How Does Solomon Energy Make Money?

The Solomon Energy team advises large energy consumers on ways to reduce their utility bills through renewable energy and energy efficiency technologies including:

  • Solar,
  • Cogeneration (also known as Combined Heating and Power or CHP),
  • LED lighting, and
  • Batteries.

Solomon Energy is compensated for its services in three ways:

1. Success Fees.

In most cases, Solomon Energy does not charge for its services unless and until a project is completed and commissioned.

In what it called its Phase 1 process, Solomon Energy will work with its clients to perform a free assessment of a number of potential energy savings strategies. Only if it concludes that a client can reduce its operating costs immediately will it recommend the client proceed to Phase 2.

In Phase 2, the client will agree to have Solomon Energy do a more detailed engineering study. At this stage the client will agree that in exchange for Solomon’s investment of time and money the client promises that if any energy contracting is done within the next three years the client will insist that its contractor pay Solomon a fee.

Solomon’s fee – which will be paid by the contractor and not by the client – generally equals approximately 5-10% of the gross value of the project. In the case of solar the fee may be calculated as an amount – e.g., $.15 – per kilowatt hour of solar energy nameplate Direct Current capacity before conversion into Alternating Current.

In addition to conducting preliminary engineering studies Solomon Energy will help its client conduct an RFP process to seek competitive proposals for the project. If, after making a recommendation, the client agrees to proceed with a contractor or vendor, Solomon Energy will help its client negotiate contracts including construction contracts, Power Purchase Agreement, real property lease agreements, client lease amendments, shared savings agreements, or other documents.

Solomon will also help its client secure whatever state, local and utility subsidies are available or tax benefits that are due.

Does Solomon Energy’s fee increase the cost of the project? Surprisingly no. To date contractors have considered Solomon’s fee as comparable to the amount they pay their own salesman to source deals. In the case of RFPs conducted by Solomon, contractors are pleased to submit bids for projects that have been vetted already. Unlike many projects they pitch in the ordinary course, projects brought by Solomon have a high likelihood of success. Accordingly, the contractors know that if they inflate their bids to include Solomon’s fee they risk losing the competitive bid process.

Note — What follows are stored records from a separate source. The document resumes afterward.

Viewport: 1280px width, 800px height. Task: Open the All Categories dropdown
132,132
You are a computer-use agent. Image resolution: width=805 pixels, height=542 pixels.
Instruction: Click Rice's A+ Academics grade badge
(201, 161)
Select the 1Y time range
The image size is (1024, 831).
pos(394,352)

Finally, Solomon’s fee is only paid if and when a project is successfully completed. Solomon Energy invests in its client’s success. Its interests are aligned with its clients. If its clients do not succeed in completing a project, Solomon Energy does not get paid.

2. Consulting

Over the course of its four year history Solomon has been asked by some clients to review bids or contracts submitted by contractors in response to solicitations conducted by the client itself or by other consultants the client has hired. Many clients find that they and their consultants are inexperienced when it comes to evaluating the proposals they receive. They have difficult evaluating them and making an apples-to-apples comparison. Or they are uncertain about how to obtain better contract terms.

Solomon has thus far conducted six consulting projects. In these cases it has been paid an hourly fee – anywhere from $250 to 500/hour – depending on the scope of its work.

Solomon Energy consulting engagements have ranged from $3,000 to $20,000.

3. Energy Supply Brokerage

Many of its solar and energy efficiency clients have asked Solomon Energy to help secure competitive bids for the balance of their energy supply needs, that is, those volumes that are not offset by their solar or other investments.

In these cases, Solomon Energy’s subsidiary, Solomon Energy Advisors LLC, charges a fee per unit of electricity or natural gas purchased on behalf of its clients. See How Much Do Commercial Energy Brokers Get Paid.

Solomon Energy Advisors’ fees are among the lowest in the brokerage industry, running between 2 and 5 mils per kWh and $.02-.05 per ccf.